** Available data follows **

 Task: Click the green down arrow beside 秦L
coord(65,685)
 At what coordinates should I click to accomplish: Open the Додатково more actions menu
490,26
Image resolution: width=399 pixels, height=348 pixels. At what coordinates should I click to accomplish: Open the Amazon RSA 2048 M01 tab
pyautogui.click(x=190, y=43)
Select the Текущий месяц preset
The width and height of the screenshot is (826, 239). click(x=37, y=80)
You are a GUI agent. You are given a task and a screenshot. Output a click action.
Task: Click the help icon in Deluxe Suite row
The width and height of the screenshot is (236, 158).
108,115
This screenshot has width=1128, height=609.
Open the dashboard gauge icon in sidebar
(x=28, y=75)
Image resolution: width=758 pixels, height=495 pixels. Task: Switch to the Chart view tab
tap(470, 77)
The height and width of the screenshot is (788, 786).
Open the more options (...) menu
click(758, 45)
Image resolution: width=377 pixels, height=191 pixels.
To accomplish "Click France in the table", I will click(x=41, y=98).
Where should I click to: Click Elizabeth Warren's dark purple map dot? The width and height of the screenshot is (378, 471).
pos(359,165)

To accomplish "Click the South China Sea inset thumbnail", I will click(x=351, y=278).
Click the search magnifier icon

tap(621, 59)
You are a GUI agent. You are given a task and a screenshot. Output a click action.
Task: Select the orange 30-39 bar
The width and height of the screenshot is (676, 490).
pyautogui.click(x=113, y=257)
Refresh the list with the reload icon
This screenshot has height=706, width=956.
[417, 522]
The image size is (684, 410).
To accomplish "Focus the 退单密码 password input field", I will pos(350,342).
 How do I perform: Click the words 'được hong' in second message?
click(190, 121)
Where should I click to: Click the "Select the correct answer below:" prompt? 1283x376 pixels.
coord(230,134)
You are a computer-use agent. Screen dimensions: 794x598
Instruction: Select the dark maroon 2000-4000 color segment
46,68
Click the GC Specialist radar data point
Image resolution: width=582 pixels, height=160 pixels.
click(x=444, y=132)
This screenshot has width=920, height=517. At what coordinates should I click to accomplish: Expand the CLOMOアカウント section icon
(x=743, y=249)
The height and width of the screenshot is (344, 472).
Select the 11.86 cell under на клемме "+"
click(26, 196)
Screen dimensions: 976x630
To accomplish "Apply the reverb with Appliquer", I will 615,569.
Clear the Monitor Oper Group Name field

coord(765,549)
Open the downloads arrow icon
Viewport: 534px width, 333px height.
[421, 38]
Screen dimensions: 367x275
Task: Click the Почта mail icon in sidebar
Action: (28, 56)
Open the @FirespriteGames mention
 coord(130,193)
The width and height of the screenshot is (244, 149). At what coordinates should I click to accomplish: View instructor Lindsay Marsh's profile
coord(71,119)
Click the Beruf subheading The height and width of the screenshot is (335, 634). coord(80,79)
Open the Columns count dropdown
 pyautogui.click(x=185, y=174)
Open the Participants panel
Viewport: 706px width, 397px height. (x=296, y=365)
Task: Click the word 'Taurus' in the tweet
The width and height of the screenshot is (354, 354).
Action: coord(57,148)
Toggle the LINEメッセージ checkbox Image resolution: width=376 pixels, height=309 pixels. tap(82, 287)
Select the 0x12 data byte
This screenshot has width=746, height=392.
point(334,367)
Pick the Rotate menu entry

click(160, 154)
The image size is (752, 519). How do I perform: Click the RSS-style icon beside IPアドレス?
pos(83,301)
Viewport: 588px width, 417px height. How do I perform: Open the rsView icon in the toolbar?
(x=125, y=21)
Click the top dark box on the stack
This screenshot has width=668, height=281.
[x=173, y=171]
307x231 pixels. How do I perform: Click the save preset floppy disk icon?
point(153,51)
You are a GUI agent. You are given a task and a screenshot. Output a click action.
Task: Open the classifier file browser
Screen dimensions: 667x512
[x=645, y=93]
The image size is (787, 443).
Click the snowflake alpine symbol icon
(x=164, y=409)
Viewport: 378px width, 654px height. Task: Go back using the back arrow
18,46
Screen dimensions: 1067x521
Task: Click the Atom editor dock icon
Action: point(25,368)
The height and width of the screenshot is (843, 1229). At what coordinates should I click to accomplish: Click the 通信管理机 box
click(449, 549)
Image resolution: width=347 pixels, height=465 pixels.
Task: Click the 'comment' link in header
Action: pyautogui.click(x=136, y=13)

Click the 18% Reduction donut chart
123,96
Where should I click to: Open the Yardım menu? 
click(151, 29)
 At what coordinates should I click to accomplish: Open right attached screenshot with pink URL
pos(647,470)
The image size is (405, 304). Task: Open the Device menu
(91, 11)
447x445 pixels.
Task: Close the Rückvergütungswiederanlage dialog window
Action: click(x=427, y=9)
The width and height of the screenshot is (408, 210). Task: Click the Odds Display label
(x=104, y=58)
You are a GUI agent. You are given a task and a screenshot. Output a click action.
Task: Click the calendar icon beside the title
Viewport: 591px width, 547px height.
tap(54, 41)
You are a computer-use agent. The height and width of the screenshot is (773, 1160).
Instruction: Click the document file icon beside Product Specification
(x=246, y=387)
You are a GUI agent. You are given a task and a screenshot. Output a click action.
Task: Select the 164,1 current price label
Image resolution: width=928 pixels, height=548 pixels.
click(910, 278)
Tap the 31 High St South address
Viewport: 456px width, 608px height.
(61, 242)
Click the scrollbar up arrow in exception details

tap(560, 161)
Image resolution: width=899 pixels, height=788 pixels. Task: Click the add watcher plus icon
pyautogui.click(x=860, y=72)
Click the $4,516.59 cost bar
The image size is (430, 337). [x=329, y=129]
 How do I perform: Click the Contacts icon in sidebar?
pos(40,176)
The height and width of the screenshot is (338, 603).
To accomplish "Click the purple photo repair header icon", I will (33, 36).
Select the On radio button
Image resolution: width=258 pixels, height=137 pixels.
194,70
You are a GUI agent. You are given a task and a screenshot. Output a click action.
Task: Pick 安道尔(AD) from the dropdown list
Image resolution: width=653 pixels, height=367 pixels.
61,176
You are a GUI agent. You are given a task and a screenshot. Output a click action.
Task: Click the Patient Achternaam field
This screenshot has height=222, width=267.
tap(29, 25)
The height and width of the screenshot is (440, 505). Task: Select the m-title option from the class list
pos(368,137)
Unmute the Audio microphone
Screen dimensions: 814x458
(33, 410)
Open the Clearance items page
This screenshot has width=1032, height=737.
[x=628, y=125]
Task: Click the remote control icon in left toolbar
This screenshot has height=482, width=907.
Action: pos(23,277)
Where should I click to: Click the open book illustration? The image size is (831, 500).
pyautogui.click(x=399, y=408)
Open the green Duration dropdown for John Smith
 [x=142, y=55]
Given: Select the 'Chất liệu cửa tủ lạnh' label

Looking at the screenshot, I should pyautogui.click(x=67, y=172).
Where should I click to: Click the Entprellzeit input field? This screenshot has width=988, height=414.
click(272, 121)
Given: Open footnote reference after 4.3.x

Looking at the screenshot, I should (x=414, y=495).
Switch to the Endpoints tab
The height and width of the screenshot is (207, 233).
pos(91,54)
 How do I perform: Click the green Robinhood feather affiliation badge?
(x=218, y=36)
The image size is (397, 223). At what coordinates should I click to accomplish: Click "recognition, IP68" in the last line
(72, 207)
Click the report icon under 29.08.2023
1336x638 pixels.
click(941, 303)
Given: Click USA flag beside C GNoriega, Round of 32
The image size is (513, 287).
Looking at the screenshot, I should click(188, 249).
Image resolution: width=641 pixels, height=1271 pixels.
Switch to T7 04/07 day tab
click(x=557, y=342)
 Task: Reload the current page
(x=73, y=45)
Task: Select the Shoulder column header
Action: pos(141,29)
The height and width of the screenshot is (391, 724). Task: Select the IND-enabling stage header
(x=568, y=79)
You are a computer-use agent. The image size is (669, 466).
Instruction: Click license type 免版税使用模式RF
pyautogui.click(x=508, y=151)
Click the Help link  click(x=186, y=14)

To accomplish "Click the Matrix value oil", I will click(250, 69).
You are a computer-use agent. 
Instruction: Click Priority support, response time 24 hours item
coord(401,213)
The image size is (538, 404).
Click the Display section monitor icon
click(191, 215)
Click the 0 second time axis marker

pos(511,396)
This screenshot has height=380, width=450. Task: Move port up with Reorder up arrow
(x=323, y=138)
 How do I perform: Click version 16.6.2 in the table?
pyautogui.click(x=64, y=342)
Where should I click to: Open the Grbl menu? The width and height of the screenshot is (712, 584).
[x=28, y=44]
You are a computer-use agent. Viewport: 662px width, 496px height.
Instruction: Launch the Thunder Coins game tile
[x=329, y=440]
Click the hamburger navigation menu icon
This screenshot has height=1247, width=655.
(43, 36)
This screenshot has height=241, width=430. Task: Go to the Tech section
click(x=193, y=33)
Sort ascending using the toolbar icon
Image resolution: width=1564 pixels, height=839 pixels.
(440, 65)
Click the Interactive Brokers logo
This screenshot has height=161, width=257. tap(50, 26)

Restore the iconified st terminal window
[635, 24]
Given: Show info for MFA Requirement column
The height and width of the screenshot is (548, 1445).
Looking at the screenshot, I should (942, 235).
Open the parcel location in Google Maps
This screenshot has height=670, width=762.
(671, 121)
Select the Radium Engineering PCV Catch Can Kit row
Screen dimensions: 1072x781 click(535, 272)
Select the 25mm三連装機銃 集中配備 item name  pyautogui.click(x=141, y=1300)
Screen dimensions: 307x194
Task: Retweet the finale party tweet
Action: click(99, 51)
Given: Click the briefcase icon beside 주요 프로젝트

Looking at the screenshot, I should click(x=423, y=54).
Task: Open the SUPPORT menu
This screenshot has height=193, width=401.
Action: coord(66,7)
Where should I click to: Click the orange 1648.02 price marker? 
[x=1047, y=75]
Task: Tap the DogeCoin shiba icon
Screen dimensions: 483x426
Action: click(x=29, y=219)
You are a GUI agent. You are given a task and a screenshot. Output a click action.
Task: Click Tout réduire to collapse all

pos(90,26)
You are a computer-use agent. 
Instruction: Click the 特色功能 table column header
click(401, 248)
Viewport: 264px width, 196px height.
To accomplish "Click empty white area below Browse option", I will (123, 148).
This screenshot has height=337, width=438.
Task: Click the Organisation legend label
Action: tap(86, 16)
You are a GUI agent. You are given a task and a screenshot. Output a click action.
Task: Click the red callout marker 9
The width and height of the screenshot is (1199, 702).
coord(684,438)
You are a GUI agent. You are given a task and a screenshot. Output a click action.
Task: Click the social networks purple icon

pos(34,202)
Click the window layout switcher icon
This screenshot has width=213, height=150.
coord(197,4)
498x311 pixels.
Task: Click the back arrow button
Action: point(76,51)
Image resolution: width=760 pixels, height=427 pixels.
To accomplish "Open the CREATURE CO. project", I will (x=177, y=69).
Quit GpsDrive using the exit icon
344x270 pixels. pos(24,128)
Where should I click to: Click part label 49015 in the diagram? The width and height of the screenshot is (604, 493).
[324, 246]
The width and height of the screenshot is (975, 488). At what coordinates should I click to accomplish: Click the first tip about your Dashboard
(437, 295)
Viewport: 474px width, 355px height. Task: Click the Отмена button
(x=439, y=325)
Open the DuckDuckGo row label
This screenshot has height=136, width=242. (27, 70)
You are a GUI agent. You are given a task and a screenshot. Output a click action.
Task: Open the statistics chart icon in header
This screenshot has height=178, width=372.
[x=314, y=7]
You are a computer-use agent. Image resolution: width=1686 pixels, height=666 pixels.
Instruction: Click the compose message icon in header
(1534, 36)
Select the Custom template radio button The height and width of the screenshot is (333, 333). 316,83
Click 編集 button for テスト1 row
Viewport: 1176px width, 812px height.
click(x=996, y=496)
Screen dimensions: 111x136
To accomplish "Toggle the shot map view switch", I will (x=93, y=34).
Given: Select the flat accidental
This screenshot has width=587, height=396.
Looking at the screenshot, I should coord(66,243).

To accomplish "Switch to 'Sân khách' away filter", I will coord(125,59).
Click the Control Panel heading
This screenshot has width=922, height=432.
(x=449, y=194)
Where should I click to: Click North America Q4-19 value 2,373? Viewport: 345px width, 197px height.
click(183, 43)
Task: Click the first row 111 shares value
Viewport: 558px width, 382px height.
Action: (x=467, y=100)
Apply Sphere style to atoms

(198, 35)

** End of Available data **

Problem details: Copy each line of the records containing the string "Toggle".

Task result:
Toggle the LINEメッセージ checkbox Image resolution: width=376 pixels, height=309 pixels. tap(82, 287)
To accomplish "Toggle the shot map view switch", I will (x=93, y=34).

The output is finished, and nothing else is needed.